*Your task*
Only the lines from the line with "This screenshot has width=696, height=596." through the end of the records belong in your reply, copied exactly, with every picture left out.

[Stored data entries]
+++

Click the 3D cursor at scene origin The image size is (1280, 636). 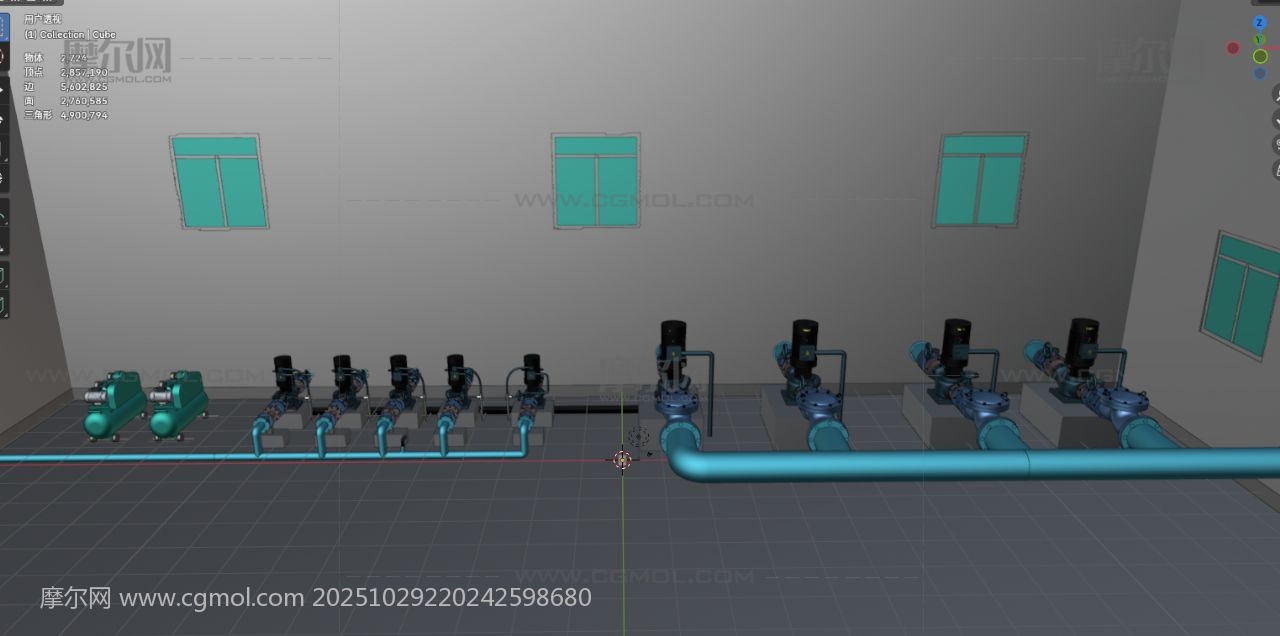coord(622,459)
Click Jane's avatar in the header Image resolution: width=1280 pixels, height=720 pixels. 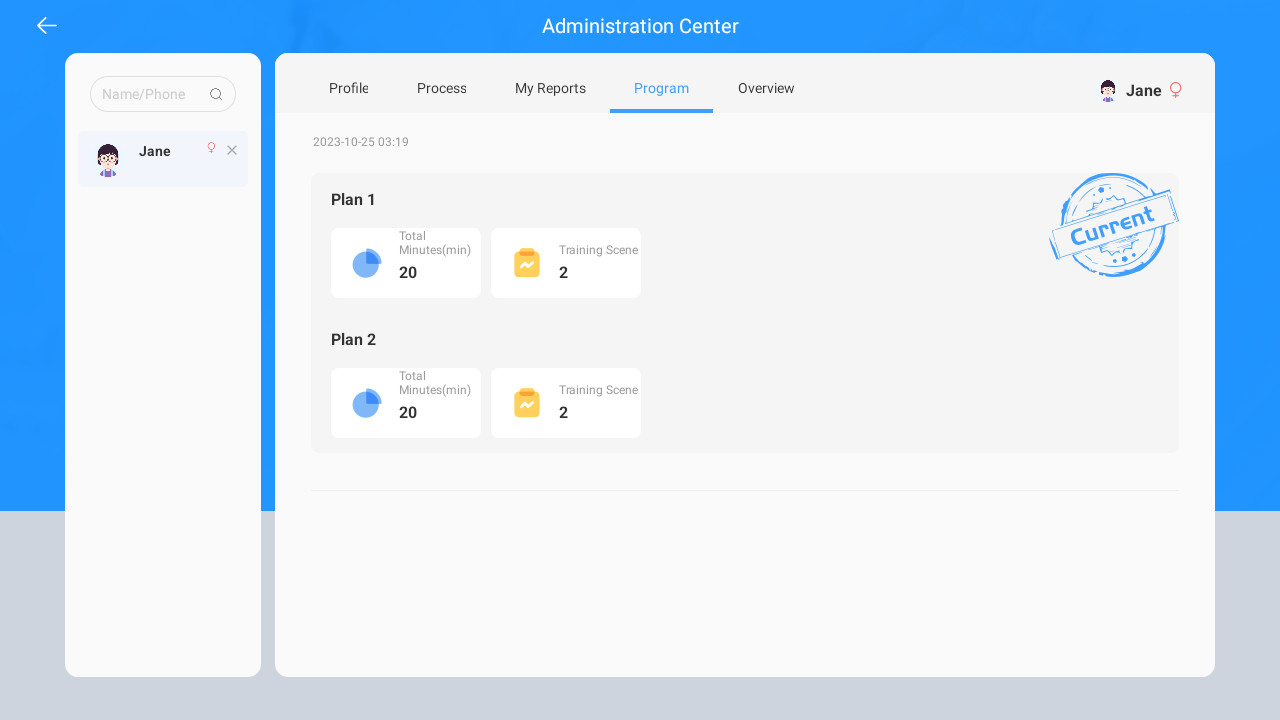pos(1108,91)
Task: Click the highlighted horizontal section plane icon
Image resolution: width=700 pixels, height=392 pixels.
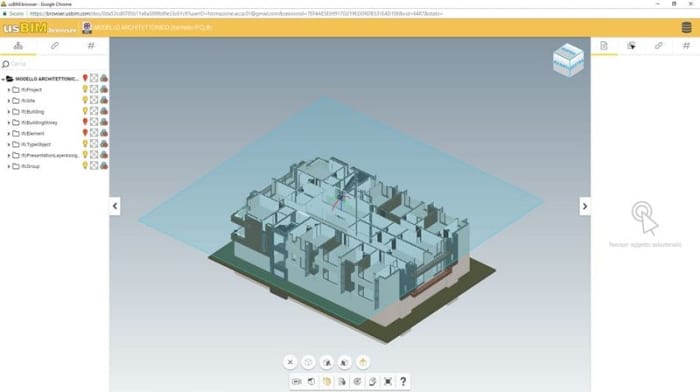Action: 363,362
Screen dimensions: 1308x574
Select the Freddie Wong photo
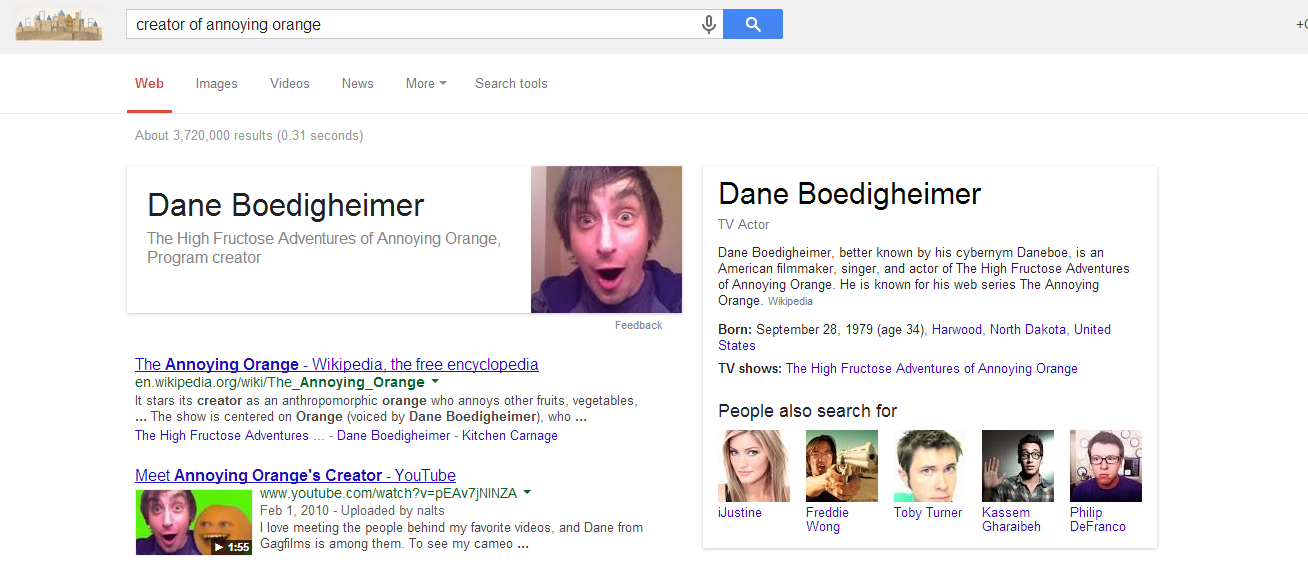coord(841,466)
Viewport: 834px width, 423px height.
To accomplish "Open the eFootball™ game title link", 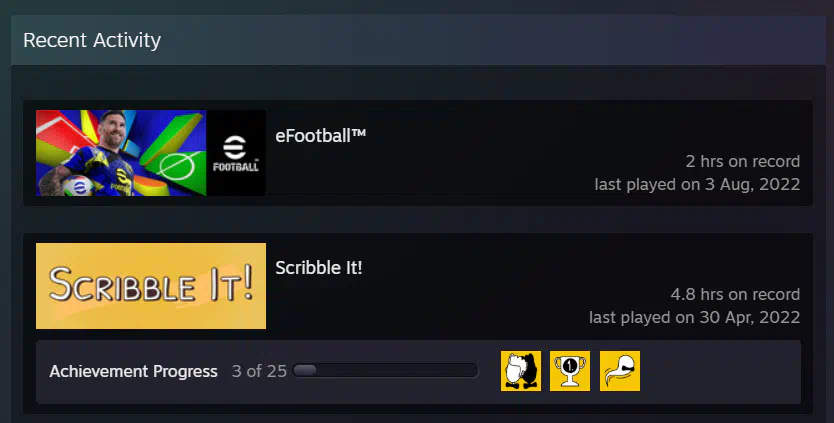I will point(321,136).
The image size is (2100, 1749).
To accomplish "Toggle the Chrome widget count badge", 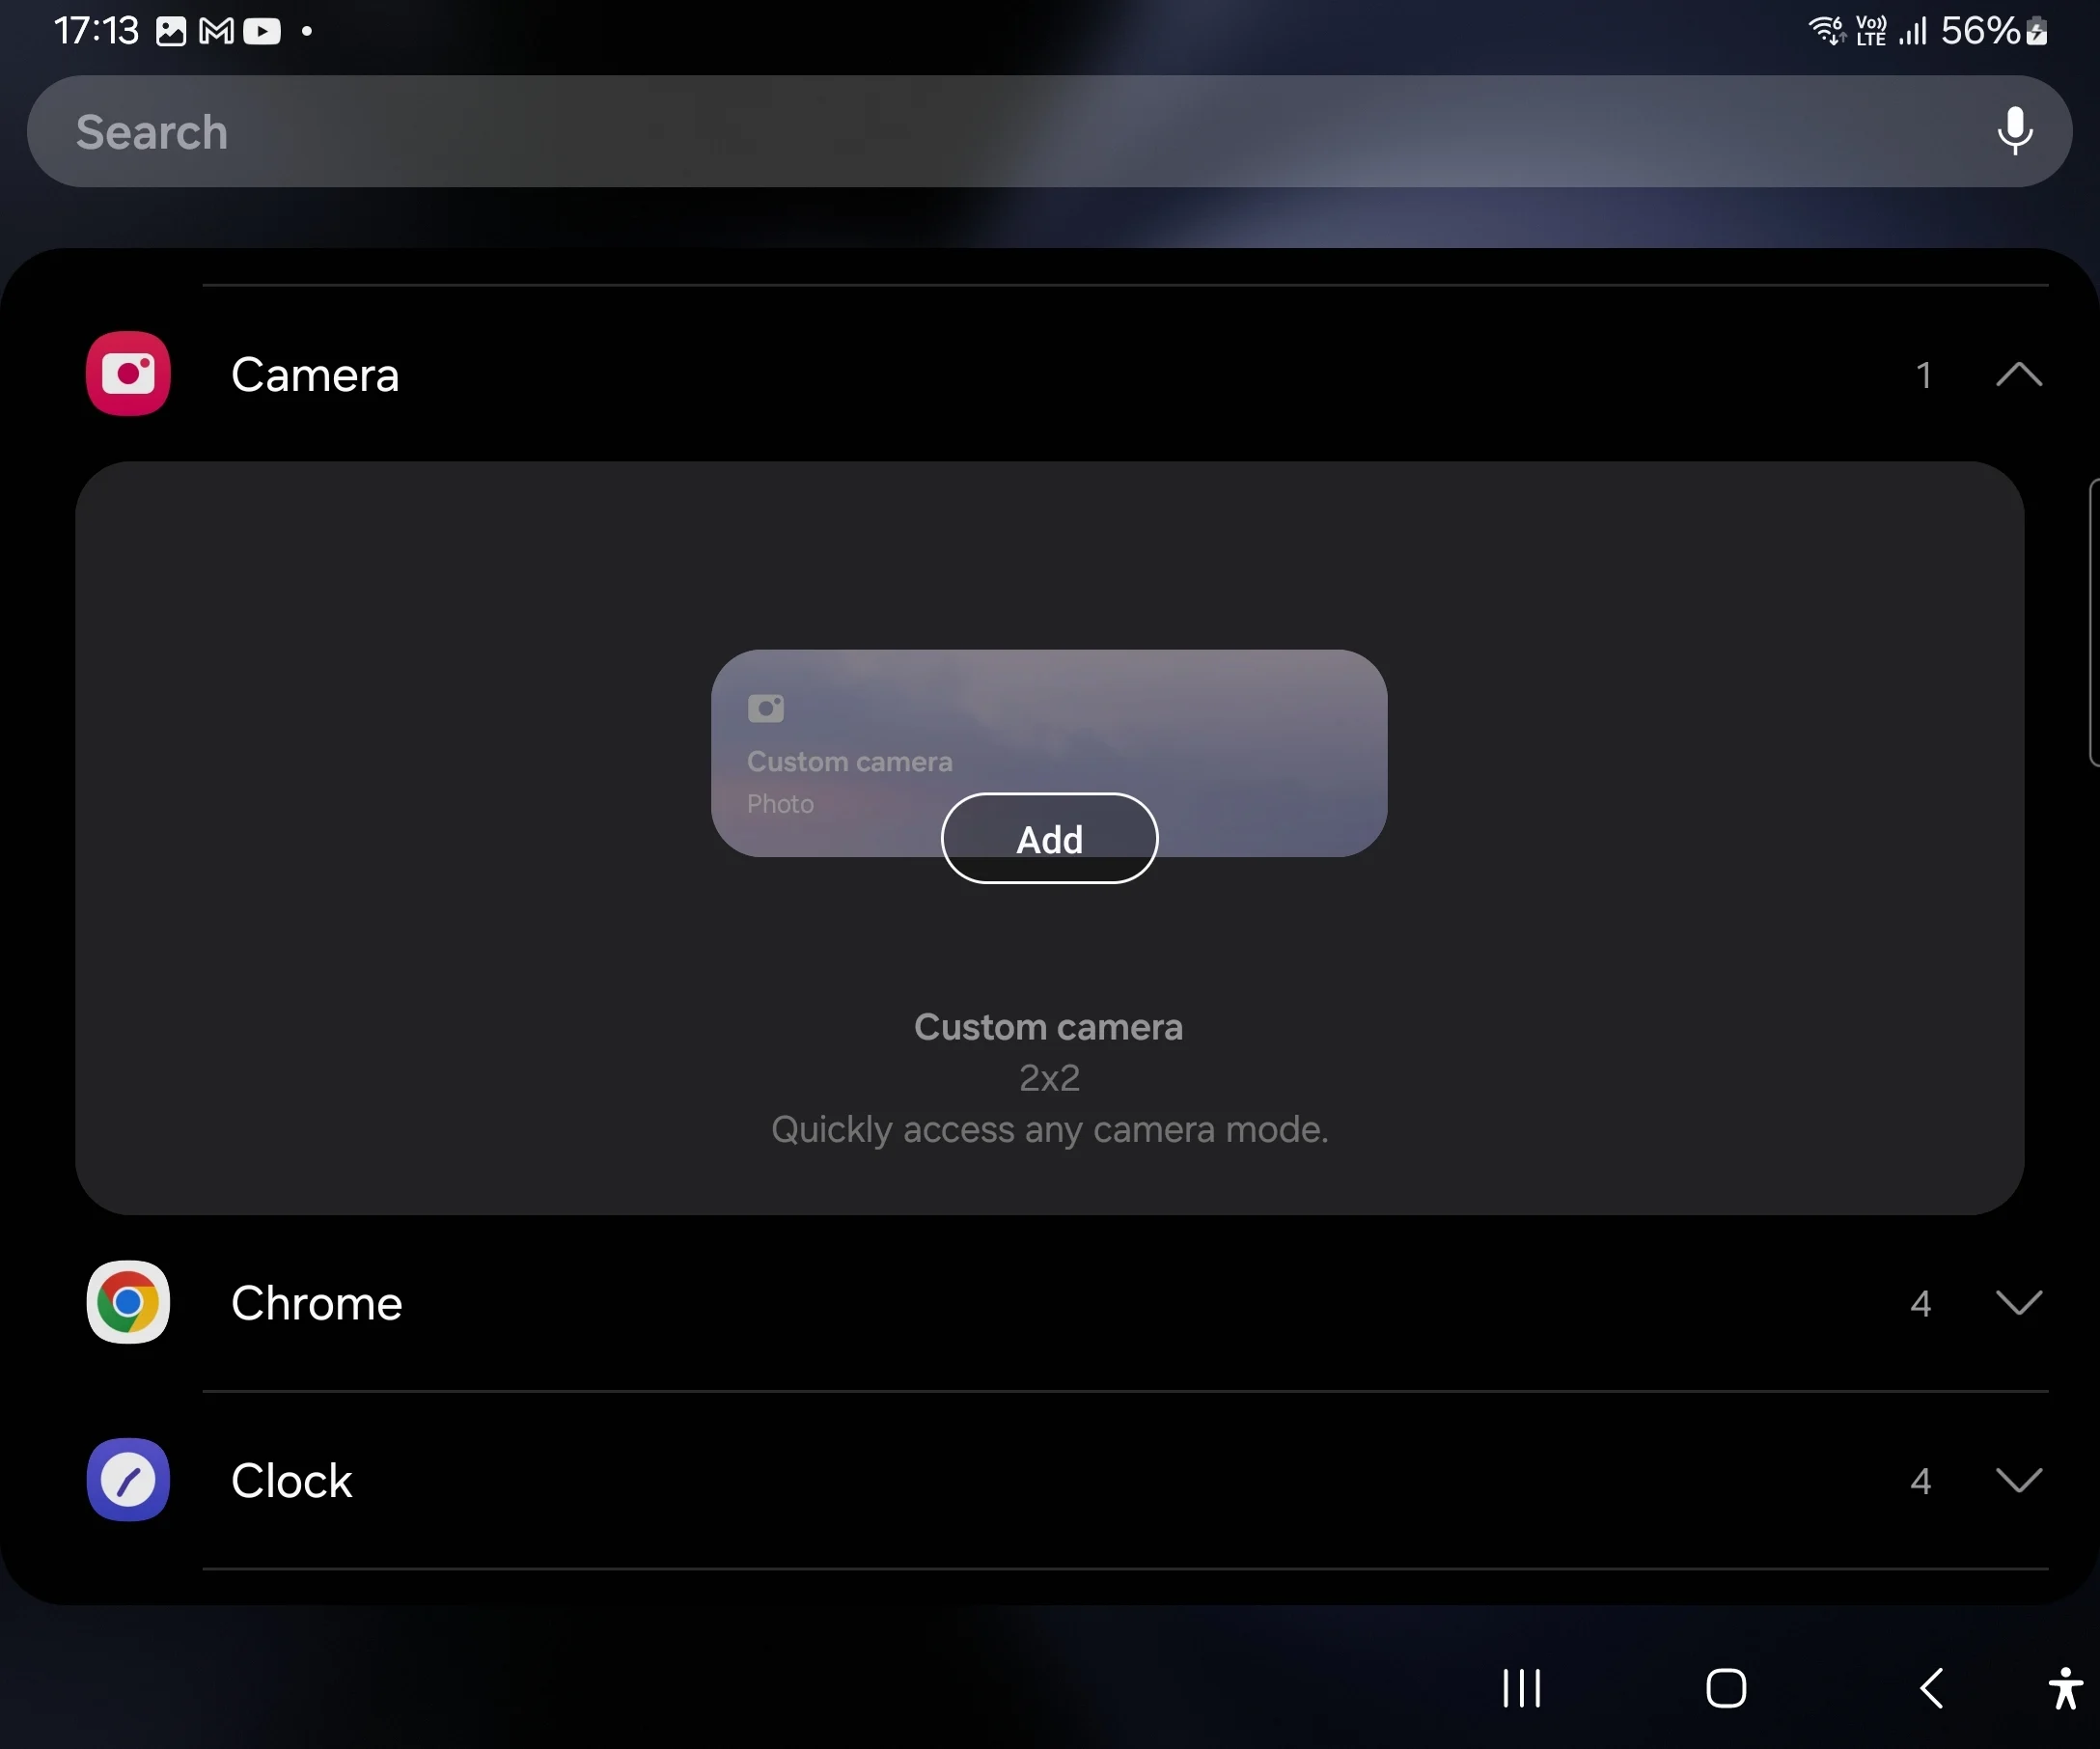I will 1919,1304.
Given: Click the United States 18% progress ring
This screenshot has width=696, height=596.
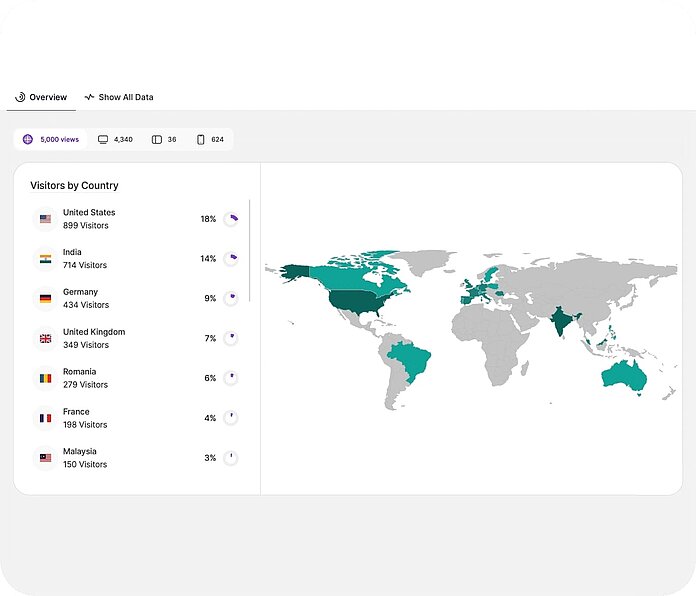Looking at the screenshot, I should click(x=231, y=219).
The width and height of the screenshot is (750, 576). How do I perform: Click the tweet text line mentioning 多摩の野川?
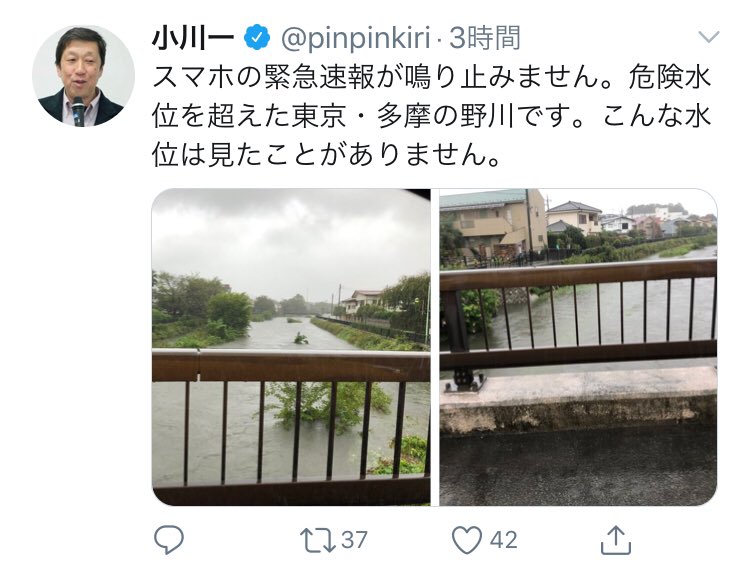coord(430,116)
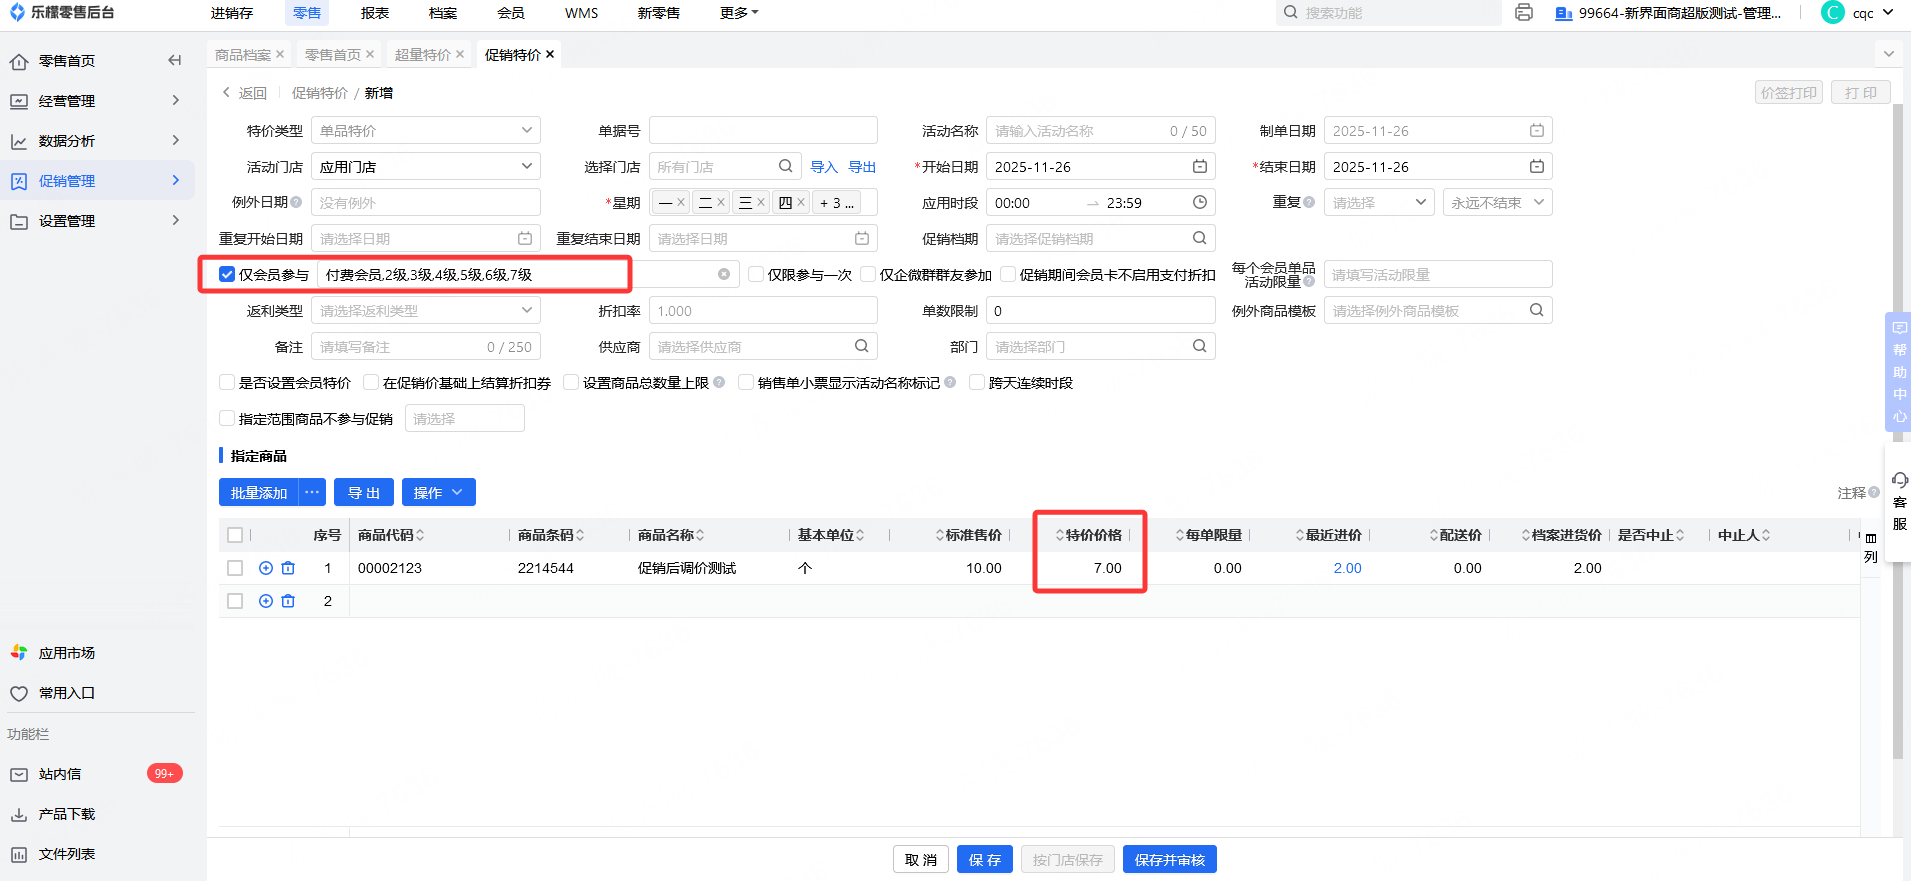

+++

*Solution to the exercise*
This screenshot has width=696, height=596.
Looking at the screenshot, I should click(x=231, y=219).
The width and height of the screenshot is (750, 576). How do I perform: Click the tweet text line mentioning 多摩の野川?
coord(430,116)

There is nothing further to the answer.